It was nothing, really. My hands are cold and so made ten percent clumsy and I have a headache and it’s only in the forties in here and the board passes along your hand as you feed it and it leaves its tiny child in the meat of your thumb. It’s too small to pluck back out — small enough to be entirely subsumed in the flesh. I won’t dig it out. It will throb a bit for a week or so, and then be forgotten. It is my friend.
It doesn’t want anything of me. It only gives. It reminds you constantly, just a gentle sussurus of discomfort whispered lovingly into my ear via my thumb: Look out! Remember.
It’s the only advice worth a damn. Everyone’s full of advice. Advice generally should be taken by the giver. It’s information that suits them, after all. The board didn’t have any advice beforehand. It showed me something. It is equally mute now. The splinter sticks by me.
I got lots of advice when I caught the poverty. I got it from people that I figure would lay down and die if they were in my place. They are clarks and tollbooth operators and sleep at work whether their eyes are open or not, and wonder aloud why I didn’t just find a featherbed like they did. What’s wrong with you? Why don’t you find one now?
They shun us, now. It’s not in the front of their head, it’s way in the reptile back, but the decision is the same: They might catch the poverty from us. Best find a way to forget our phone number. You knew it well enough when you needed things from us. But now we must be lonely because it is the only way others can deal with it.
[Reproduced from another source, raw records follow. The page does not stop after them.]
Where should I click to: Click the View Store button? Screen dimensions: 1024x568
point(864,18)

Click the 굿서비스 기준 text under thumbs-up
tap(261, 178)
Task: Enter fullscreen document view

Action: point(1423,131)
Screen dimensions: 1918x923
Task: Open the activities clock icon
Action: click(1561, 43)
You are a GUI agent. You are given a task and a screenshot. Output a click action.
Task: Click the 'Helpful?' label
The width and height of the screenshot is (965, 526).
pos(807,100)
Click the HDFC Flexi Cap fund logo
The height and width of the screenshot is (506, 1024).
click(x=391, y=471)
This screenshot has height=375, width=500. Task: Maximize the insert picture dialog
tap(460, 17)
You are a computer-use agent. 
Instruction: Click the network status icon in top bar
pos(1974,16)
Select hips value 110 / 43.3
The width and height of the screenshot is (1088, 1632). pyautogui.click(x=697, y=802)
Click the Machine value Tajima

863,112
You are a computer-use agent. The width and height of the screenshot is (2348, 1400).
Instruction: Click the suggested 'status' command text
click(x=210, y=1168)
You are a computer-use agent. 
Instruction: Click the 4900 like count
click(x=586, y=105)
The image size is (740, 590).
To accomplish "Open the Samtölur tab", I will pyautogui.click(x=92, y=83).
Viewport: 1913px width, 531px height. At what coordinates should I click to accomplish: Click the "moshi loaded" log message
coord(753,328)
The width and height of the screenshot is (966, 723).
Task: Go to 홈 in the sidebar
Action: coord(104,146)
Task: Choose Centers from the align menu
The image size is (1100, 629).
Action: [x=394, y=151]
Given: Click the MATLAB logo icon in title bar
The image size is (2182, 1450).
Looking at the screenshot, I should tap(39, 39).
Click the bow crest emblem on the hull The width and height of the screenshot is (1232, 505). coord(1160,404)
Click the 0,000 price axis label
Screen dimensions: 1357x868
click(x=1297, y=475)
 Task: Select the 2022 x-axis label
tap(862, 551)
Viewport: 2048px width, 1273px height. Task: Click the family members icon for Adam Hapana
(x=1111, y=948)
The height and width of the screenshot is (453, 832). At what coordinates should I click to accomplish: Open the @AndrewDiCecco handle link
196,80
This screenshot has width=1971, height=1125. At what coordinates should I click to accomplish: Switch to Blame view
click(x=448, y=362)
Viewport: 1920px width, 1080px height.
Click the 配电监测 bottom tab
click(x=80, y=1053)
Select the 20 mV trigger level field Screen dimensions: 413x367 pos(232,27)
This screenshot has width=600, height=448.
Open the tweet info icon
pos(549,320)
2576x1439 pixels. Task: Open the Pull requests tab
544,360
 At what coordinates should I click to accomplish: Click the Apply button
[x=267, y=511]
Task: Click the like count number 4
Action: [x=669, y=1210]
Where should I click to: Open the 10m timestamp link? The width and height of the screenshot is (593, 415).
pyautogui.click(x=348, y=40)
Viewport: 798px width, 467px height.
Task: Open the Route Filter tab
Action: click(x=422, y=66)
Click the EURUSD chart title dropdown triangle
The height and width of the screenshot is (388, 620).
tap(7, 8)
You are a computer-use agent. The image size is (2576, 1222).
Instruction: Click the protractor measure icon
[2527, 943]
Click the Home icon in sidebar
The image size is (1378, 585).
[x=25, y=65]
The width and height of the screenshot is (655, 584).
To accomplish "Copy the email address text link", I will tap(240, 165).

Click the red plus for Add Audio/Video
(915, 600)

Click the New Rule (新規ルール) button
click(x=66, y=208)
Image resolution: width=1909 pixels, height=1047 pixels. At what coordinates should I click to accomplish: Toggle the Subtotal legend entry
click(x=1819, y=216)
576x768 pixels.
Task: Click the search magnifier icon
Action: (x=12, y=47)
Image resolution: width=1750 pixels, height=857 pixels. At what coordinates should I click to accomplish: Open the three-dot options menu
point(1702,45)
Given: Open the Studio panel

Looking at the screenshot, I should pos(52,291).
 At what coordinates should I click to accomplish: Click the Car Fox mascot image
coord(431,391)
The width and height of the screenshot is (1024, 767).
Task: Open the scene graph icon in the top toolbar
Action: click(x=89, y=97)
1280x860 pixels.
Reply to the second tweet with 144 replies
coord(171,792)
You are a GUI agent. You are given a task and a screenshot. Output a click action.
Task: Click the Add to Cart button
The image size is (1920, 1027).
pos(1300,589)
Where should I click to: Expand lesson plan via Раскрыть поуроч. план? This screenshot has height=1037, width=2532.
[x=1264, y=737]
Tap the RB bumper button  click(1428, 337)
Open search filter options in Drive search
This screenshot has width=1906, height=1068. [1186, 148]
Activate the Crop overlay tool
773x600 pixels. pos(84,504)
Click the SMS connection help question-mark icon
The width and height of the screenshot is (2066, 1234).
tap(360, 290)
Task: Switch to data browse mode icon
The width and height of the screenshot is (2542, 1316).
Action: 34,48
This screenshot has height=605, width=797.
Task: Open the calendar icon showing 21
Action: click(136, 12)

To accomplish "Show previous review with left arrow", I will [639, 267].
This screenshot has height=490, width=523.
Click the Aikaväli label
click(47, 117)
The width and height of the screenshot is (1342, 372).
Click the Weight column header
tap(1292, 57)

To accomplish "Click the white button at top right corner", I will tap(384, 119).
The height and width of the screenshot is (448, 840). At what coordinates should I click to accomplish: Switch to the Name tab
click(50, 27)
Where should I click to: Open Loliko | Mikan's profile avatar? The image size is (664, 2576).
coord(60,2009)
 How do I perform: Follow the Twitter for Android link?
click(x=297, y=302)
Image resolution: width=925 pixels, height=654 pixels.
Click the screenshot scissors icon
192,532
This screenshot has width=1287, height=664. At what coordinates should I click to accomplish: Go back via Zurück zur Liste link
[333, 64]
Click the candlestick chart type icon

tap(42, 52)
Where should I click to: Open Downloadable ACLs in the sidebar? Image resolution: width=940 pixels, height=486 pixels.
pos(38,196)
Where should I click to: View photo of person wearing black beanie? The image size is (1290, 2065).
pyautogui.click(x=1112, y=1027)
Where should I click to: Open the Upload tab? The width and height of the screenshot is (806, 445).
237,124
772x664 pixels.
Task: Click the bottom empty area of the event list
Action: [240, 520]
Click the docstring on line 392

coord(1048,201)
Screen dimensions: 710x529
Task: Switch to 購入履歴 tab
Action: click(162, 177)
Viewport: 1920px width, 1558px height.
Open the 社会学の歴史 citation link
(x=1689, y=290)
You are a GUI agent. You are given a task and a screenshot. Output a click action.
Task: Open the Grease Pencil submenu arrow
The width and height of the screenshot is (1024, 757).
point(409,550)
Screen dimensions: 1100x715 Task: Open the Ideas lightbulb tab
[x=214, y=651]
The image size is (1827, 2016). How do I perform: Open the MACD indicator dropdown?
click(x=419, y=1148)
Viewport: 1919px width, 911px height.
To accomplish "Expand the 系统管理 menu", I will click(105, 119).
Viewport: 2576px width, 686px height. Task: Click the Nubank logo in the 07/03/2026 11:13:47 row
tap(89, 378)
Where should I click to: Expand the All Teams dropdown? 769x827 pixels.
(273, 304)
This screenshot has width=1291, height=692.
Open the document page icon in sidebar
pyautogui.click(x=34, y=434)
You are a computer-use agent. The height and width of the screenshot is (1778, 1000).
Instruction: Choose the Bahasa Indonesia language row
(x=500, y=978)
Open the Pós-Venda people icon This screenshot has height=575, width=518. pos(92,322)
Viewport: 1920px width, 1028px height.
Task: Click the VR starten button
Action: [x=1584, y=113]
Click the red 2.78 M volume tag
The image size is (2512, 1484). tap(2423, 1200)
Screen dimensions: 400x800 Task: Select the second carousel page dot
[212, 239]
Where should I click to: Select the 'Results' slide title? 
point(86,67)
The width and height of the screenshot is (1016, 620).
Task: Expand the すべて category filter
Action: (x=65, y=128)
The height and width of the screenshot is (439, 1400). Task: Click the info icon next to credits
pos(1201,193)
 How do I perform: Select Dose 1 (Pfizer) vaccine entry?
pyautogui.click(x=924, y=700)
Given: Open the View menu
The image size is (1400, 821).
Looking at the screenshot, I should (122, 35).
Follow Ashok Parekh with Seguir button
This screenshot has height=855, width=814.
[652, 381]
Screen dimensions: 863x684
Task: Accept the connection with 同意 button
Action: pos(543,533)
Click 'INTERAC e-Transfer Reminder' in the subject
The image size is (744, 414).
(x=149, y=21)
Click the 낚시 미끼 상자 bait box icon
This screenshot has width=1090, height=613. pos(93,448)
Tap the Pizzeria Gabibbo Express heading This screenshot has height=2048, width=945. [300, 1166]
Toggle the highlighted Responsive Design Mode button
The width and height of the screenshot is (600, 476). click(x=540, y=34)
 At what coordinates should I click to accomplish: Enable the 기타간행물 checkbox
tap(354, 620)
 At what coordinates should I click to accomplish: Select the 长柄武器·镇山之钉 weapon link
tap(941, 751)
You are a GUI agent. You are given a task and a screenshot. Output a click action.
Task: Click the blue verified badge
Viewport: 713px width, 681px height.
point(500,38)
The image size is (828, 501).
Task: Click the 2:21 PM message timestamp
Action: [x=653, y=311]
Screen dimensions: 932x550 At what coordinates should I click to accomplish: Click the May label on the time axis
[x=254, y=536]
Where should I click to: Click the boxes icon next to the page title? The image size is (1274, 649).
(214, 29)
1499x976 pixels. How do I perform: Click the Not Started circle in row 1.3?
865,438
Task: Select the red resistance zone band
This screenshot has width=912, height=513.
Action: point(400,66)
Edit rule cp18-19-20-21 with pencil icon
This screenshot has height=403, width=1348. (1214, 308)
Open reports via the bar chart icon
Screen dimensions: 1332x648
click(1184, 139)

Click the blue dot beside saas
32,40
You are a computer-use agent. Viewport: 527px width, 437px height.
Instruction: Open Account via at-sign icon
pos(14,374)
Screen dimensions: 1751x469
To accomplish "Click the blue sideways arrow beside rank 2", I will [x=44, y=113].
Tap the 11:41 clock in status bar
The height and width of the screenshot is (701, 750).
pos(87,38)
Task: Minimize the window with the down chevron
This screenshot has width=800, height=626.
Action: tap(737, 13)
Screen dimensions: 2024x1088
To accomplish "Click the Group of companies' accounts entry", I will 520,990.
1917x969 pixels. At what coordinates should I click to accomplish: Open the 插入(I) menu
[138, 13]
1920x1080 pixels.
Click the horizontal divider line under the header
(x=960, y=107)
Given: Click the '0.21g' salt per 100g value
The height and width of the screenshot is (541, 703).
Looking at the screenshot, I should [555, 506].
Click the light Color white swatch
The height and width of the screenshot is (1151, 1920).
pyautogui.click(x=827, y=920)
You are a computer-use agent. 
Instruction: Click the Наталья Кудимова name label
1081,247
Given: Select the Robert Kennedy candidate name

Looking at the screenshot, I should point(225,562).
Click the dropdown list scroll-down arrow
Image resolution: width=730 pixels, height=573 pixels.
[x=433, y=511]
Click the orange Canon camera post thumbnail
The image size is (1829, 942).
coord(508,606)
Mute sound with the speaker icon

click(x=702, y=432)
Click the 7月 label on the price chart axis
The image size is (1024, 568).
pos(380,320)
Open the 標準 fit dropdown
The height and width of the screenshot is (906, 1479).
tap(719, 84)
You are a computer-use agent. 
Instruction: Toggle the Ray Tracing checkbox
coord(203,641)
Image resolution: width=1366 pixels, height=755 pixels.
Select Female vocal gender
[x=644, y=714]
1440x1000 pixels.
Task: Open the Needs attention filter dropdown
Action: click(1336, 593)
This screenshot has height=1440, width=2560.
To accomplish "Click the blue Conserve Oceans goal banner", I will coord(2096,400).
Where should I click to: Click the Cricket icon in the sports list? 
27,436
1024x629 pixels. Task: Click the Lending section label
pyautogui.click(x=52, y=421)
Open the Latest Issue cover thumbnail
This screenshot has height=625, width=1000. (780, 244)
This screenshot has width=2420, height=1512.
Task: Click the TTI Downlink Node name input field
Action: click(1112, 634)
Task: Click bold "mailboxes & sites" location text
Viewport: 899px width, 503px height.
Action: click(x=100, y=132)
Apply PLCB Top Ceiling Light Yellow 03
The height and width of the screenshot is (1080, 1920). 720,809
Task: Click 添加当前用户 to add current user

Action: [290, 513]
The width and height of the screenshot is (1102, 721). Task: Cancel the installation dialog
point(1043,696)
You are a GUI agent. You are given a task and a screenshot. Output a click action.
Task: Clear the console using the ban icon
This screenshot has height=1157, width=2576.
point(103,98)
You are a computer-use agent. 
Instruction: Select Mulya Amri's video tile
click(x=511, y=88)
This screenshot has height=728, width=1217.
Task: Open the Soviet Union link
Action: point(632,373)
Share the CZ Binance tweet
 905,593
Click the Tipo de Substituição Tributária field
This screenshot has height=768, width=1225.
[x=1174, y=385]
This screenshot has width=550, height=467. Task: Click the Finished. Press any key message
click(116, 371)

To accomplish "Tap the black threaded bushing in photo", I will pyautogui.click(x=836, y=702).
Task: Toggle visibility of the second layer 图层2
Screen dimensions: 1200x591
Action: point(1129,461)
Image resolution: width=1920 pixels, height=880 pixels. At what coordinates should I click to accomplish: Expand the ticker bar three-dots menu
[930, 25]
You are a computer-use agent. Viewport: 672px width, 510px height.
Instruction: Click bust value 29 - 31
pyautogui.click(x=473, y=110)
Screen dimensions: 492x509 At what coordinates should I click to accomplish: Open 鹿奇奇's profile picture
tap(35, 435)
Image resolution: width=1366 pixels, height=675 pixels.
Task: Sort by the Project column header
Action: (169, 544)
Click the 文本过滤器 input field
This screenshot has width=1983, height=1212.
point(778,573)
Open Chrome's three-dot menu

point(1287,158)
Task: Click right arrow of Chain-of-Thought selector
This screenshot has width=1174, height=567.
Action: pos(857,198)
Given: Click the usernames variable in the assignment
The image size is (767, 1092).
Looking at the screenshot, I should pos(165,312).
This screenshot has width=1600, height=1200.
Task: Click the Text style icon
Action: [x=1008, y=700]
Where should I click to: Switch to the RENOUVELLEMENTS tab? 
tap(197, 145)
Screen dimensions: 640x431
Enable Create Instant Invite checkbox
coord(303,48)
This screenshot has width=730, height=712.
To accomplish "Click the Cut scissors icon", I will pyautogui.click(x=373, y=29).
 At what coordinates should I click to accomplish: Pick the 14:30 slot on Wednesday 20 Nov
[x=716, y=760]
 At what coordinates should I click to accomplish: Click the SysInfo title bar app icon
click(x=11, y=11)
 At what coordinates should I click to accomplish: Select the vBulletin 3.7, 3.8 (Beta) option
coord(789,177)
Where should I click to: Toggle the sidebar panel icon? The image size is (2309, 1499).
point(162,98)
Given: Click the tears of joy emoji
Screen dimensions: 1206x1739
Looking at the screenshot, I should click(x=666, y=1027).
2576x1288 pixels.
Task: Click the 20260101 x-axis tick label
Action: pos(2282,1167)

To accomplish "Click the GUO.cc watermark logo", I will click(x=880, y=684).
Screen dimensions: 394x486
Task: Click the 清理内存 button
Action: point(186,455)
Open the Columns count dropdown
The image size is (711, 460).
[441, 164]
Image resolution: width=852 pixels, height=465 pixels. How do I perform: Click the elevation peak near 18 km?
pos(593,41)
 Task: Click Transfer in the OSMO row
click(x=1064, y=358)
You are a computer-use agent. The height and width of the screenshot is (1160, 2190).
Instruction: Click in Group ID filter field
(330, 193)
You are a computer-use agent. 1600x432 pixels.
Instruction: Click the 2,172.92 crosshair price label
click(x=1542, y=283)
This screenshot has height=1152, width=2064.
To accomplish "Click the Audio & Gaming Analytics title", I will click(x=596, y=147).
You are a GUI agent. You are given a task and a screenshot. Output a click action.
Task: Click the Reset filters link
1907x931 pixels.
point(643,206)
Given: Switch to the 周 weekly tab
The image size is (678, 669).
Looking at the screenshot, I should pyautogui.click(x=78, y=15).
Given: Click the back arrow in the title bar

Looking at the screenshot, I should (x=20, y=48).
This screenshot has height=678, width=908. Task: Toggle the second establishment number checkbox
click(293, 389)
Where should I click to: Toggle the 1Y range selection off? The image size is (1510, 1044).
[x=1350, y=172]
The splinter isn’t just a companion. He is a good friend. He talks to me about important matters. Life, death, pain, resolution, patience, risk — even kindness, because the same machine that delivered a sliver can take a finger; a limb; a life. But it can deliver a living, too, if you learn to get along with it.
I’d be all alone more than I’d like without this little bit of pinus strobus. I know he’ll stay with me until I don’t need him anymore, and then he’ll go. He won’t make a big deal of leaving, either; one day I’ll just notice that my thumb used to hurt, and now it doesn’t.
I always remember kindnesses paid to me. I’ll remember every splinter.